Work order: Every line from the beginning of the data through the line containing "Go to previous" should be reproduced exactly, and no further lines should be output.

(Stored entries)
§ §
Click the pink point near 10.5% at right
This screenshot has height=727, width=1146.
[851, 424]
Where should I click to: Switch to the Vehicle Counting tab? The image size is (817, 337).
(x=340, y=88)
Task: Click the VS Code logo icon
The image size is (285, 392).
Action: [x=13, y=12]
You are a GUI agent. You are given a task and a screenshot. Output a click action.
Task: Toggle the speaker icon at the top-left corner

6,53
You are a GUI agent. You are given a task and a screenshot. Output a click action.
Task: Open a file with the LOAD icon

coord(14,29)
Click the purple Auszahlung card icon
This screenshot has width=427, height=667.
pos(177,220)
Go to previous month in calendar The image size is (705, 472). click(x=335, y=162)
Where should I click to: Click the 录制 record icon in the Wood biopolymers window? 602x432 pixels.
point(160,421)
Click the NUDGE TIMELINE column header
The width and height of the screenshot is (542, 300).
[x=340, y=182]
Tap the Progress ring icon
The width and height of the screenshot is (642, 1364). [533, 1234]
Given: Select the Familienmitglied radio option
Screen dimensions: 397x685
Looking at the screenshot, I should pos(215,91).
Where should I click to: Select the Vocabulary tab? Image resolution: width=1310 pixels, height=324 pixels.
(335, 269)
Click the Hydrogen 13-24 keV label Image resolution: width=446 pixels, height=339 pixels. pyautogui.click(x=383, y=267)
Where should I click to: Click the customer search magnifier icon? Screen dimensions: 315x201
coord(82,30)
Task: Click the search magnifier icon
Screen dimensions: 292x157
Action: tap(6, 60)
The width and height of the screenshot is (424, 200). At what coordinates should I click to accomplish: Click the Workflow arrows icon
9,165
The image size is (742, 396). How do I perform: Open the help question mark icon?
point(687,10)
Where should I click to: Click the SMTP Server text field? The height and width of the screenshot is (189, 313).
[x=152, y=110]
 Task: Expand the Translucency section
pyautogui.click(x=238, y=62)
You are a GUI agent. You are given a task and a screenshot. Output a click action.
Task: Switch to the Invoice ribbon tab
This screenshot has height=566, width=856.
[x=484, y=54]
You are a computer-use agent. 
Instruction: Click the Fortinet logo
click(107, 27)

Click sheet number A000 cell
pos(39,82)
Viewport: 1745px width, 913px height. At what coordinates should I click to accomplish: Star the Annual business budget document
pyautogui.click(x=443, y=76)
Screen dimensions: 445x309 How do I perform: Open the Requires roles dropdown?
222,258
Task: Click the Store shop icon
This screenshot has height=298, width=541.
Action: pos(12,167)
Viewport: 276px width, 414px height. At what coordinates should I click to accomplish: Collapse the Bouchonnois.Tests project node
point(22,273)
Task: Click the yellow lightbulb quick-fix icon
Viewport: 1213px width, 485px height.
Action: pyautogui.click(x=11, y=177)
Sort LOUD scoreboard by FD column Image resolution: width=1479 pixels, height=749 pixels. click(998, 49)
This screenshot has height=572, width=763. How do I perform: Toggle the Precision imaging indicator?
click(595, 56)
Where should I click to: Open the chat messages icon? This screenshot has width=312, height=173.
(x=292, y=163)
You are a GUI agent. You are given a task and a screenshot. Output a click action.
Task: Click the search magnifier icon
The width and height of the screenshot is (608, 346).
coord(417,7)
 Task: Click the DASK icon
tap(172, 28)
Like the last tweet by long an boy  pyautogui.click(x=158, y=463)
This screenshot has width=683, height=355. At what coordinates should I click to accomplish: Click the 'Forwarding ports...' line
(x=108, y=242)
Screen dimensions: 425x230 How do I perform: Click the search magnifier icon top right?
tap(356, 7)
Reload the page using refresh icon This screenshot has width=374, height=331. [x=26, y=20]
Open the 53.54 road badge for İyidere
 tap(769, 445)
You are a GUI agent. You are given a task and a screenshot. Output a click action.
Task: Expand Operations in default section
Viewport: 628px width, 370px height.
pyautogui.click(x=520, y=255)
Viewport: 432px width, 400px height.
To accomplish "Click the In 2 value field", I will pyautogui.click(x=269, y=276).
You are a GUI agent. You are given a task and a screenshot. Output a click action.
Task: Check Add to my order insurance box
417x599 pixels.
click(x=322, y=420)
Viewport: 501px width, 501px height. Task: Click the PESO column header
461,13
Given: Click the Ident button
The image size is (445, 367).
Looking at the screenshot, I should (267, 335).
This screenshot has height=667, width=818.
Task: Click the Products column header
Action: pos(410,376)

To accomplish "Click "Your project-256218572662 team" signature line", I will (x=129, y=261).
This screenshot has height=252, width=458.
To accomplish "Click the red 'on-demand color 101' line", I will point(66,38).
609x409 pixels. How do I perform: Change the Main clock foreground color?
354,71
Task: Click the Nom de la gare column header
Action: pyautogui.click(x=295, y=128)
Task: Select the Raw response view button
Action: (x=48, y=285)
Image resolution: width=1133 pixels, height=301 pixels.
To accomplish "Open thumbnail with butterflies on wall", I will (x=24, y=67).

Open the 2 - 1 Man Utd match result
§ §
Written solution:
Click the pink point near 10.5% at right
This screenshot has height=727, width=1146.
[851, 424]
Where should I click to: Switch to the Vehicle Counting tab? The image size is (817, 337).
(x=340, y=88)
Task: Click the VS Code logo icon
The image size is (285, 392).
Action: [x=13, y=12]
You are a GUI agent. You are given a task and a screenshot. Output a click action.
Task: Toggle the speaker icon at the top-left corner

6,53
You are a GUI agent. You are given a task and a screenshot. Output a click action.
Task: Open a file with the LOAD icon

coord(14,29)
Click the purple Auszahlung card icon
This screenshot has width=427, height=667.
pos(177,220)
Go to previous month in calendar The image size is (705, 472). click(x=335, y=162)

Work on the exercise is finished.